Curata da Renata Cristina Mazzantini e Cesare Biasini Selvaggi, l’esposizione è il secondo capitolo della collaborazione tra il Comune di Parma e la GNAMC. Al centro non c’è soltanto la donna come soggetto dell’arte, ma il modo in cui la sua immagine è stata costruita, trasformata e, progressivamente, rivendicata dalle stesse artiste. Il percorso passa attraverso alcuni nomi capitali dell’arte tra Otto e Novecento. C’è la Madame Ginoux di Vincent van Gogh, accanto alla Marchesa Casati di Giovanni Boldini e ad Hanka Zborowska di Amedeo Modigliani. Antonio Mancini è presente con Carminella, mentre Pablo Picasso entra nel racconto con Nu Debout, recente acquisizione della Galleria donata dalla Cy Twombly Foundation.
A questi lavori si affiancano opere di Gustav Klimt, Alberto Giacometti, Man Ray, Medardo Rosso e Kees van Dongen. Ma la prospettiva cambia quando lo sguardo passa alle artiste. Antonietta Raphaël Mafai, Dora Maar, Francesca Woodman, Vanessa Beecroft e Marinella Senatore introducono altre modalità di rappresentare il corpo e l’identità femminile. La donna non è più soltanto colei che viene osservata: diventa autrice dell’immagine, interprete di sé e delle altre.
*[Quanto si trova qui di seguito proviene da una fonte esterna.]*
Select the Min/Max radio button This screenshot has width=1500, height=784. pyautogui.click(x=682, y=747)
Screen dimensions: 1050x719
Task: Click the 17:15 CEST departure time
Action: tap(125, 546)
È probabilmente in questo passaggio che la mostra trova il suo asse più contemporaneo. Il ritratto viene utilizzato come strumento per leggere trasformazioni estetiche e psicologiche, ma anche culturali e politiche. Cambiano le pose, gli abiti e gli ambienti; soprattutto cambia la relazione tra chi guarda e chi è guardato.

Un capitolo specifico è riservato all’Italia tra le due guerre mondiali. Metafisica, Realismo magico e Novecento italiano restituiscono una fase nella quale la rappresentazione della donna si misura anche con i modelli sociali e con l’immagine femminile promossa dalla cultura del regime. Nei lavori selezionati, però, l’apparente immobilità dei soggetti non coincide necessariamente con la passività: volti e corpi possono diventare luoghi di una dimensione privata che sfugge alla rappresentazione pubblica e ai suoi stereotipi.
La scelta del 2026 non è casuale. La mostra coincide con l’ottantesimo anniversario del voto alle donne in Italia e utilizza questa ricorrenza non tanto per costruire una storia lineare dell’emancipazione, quanto per osservare come l’immagine femminile sia mutata nel tempo. «La GNAMC propone a Parma una straordinaria selezione di ritratti femminili, con diversi capolavori, per celebrare l’ottantesimo anniversario del voto alle donne», spiega Mazzantini. L’esposizione rientra inoltre nel progetto Museo migrante, attraverso il quale la Galleria porta parte delle proprie collezioni fuori dalla sede romana, in Italia e all’estero.